Data set: We collected DGA domain names from DGArchive[14], which contained about 45.7 million DGA domain names, including 62 DGA families. In addition, we collected a large number of benign NXDomains, including 15.3 million domain names. Using these data as the original input, we performed Supervised learning.

Preprocessing: First, we remove a small amount of noise in the benign NXDomain data set and the noise in DGArchive to construct a purer data set, and then perform one-hot encoding on the characters contained in the data set as the input of the neural network model.

Data sampling: Due to the inconsistency of the amount of data in each category, in order to make the classification results not biased, we determine a threshold, and down-sample the categories above the threshold to ensure that the number of domain names in each category is the same.

Model selection: Choose CNN, LSTM, and BiLSTM three neural network models for testing. The last layer of the neural network is selected separately: sigmod and sofmax two functions to achieve two-class and multi-class, and to adjust the model parameters.

Cross-validation : Perform 5-fold cross-validation on the data set.

Experimental results. Figure 2 shows the multi-class statistical results of the three neural network models. Due to the large number of DGA families included, the overall performance of the multi-class experiment is not good. We check the classification of each DGA family. As shown in Figure 3, we randomly select 33 DGA families and benign domain names for display (34 categories). We can find that many DGA families can achieve almost 100% classification accuracy, especially It is a dictionary-based DGA family, such as suppobox, banjori, volatile, etc.

Figure 2 Multi-class statistical results of different neural network models

Figure 3 Confusion matrix of CNN multi-class (34 classes)

We combine all the DGA family categories in the multi-category into one category, and compare the experimental results of the two-category and FANCI [11], as shown in Figure 4. The experimental results show that we have a high accuracy rate in the two-category, and It is better than the existing DGA domain name detection scheme based on NXDomain.

Figure 4 Two classification results

2.2 Product testing

In the offline model, we found that the performance of various deep learning algorithms is not much different. The fastest CNN model is selected for product log detection. The detection process is as follows.
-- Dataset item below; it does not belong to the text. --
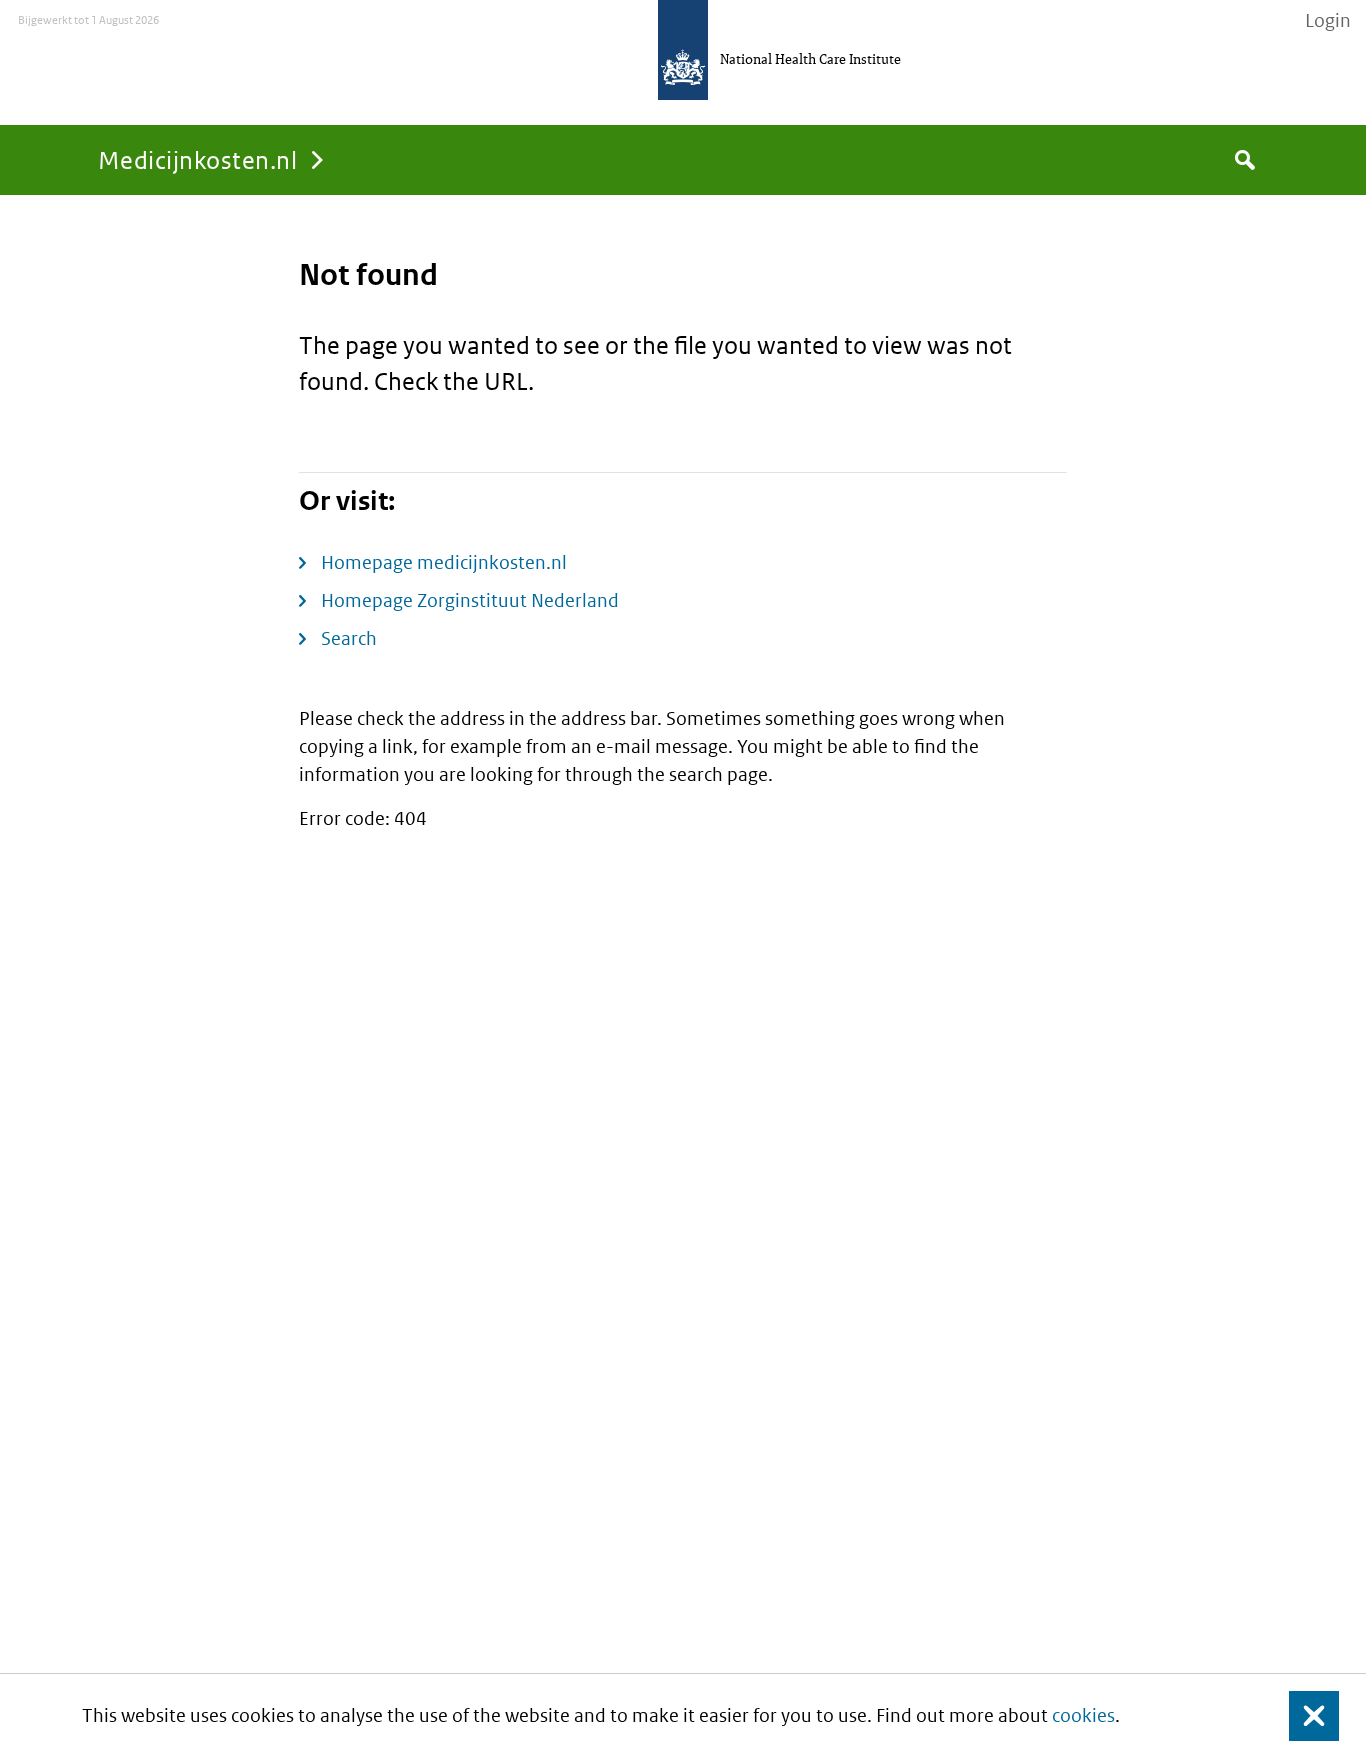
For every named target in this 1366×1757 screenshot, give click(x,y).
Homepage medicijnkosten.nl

Select the product DNS logs in 2019, select NXDomain among them for detection, a total of 6.69 million domain names. After the following filtering methods:

Local whitelist. We have constructed a local whitelist list. If the second-level domain name can match the list, the domain name will be filtered. After filtering, there are 5.45 million domain names.

The top-level domain is legal. There are a large number of DNS requests for which top-level domain names do not exist in the data. These domain names are not DGA domain names, and 4.63 million domain names remain after filtering.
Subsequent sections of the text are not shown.